Devant son engagement social et son franc-parler, la question d’un possible saut en politique de l’entrepreneur-vedette revient régulièrement. Cette fois, toutefois, il va plus loin dans sa réflexion : « J’ai beaucoup de travail [actuellement]. Mais dans ma tête, je me dis que je suis dans "mon dernier droit" comme homme d’affaires. J’ai 43 ans, et il faut qu’à 50 ans, je sois capable de faire autre chose. »

– Quelque chose d’autre comme de la politique ?

– Je pense que je ne serais pas si pire…

– En politique municipale ?

– En politique provinciale, plus, dit-il, en se gardant bien de préciser si une organisation politique le séduit plus qu’une autre…

Sur les entrefaites, il prend d’ailleurs une pause, et lance d’un trait : « On me dit que si je veux aller en politique, il ne faut pas que j’en parle. Mais moi, je ne suis pas très bon là-dedans… J’ai le goût de m’impliquer davantage dans des projets de société. Est-ce que ça va passer par la politique ? Est-ce que ça va passer par davantage d’entrepreneuriat social ? Je ne sais pas, mais j’ai le goût de redonner encore davantage à la société.

« Je n’aime pas ça, parler de ça. Tu ne peux pas dire que tu vas te lancer en politique, mais qu’on va s’en reparler dans sept ans. Mais c’est ça : j’ai sept ans pour monter un projet ambitieux, difficile… Je m’ennuie d’une vision. Je pense que tout le monde s’ennuie d’une vision. D’une direction. D’ambition. Ça va passer par la capacité d’attirer du talent de personnes qui vont partager les mêmes objectifs d’enrichissement collectif. »

NOTORIÉTÉ ET VERTIGE

L’entrepreneur est d’ailleurs conscient de l’impact de l’émission Dans l’œil du dragon, à laquelle il a participé pendant trois saisons, sur sa notoriété. Déjà connu dans le milieu des affaires, il y a acquis une popularité qui lui permet aujourd’hui d’être davantage écouté.

« Cette notoriété, c’est une arme à double tranchant, mais si on est en mesure de l’utiliser pour faire avancer des causes sociales qui nous sont chères, je vois ça comme une bénédiction. »

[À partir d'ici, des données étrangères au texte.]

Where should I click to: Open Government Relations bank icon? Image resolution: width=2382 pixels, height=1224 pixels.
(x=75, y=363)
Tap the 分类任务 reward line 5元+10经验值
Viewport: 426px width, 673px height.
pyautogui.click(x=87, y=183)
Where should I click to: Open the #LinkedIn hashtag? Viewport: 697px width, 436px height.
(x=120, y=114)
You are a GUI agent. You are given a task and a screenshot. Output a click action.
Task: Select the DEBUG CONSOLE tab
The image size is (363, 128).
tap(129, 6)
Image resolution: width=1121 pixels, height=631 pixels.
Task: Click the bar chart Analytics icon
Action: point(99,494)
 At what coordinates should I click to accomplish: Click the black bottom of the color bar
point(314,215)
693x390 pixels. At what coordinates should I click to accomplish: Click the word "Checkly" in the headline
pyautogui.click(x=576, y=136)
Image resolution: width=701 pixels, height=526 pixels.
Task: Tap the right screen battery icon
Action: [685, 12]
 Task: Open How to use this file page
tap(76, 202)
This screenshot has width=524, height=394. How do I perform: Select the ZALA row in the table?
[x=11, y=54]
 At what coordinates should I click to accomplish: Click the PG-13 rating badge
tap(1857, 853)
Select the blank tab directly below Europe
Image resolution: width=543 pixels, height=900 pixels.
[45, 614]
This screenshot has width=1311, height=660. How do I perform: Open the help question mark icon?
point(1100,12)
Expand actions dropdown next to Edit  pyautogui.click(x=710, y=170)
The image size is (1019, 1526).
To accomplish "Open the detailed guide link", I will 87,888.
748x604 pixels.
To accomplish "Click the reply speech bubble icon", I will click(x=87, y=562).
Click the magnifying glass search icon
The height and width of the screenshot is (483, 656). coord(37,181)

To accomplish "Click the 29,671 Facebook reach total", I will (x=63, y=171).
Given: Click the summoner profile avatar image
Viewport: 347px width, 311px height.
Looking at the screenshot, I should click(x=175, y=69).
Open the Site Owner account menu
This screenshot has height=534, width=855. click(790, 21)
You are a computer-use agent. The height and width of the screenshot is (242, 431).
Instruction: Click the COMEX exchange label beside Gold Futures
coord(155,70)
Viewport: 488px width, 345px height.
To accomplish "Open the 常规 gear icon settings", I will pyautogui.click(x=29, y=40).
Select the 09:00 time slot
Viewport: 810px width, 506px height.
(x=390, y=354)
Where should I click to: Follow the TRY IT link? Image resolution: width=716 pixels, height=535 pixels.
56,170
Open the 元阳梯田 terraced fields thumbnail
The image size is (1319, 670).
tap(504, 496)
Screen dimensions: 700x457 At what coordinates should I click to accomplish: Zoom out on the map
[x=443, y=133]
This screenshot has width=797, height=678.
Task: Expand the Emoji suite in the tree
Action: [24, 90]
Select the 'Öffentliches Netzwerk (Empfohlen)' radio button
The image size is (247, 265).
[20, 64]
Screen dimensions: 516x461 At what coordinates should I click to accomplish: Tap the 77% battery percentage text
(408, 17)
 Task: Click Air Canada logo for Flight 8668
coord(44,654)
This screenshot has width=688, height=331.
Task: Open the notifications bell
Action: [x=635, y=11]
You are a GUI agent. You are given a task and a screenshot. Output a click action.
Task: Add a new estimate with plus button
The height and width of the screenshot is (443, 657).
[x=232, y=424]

Et qu’est-ce qui lui tient à cœur, tout particulièrement ?

« L’enrichissement collectif. L’éducation. La culture. Je crois à l’urbanisme comme un moyen de niveler les différences entre les classes sociales… »

« Globalement, ce que je trouve intéressant, c’est d’attirer du talent et de mettre des gens à contribution pour trouver des solutions à des problèmes. »

— Alexandre Taillefer

Il confie toutefois que, parfois, il a le vertige. « On a encore au Québec beaucoup de misère avec l’échec. J’en ai connu plusieurs dans ma vie, et je suis chanceux de ne pas avoir eu la notoriété que j’ai aujourd’hui à ces moments-là. Mais c’est ce qui fait que je suis aujourd’hui un entrepreneur plus aguerri. Je le dis souvent : il faut s’entourer de gens qui ont des cicatrices dans le dos… »

* La Presse a rencontré Alexandre Taillefer quelques jours avant la mort de son fils Thomas, survenue au début du mois de décembre. Sans soumettre cette entrevue, nous nous sommes toutefois assurés auprès de son entourage que nous pouvions la publier.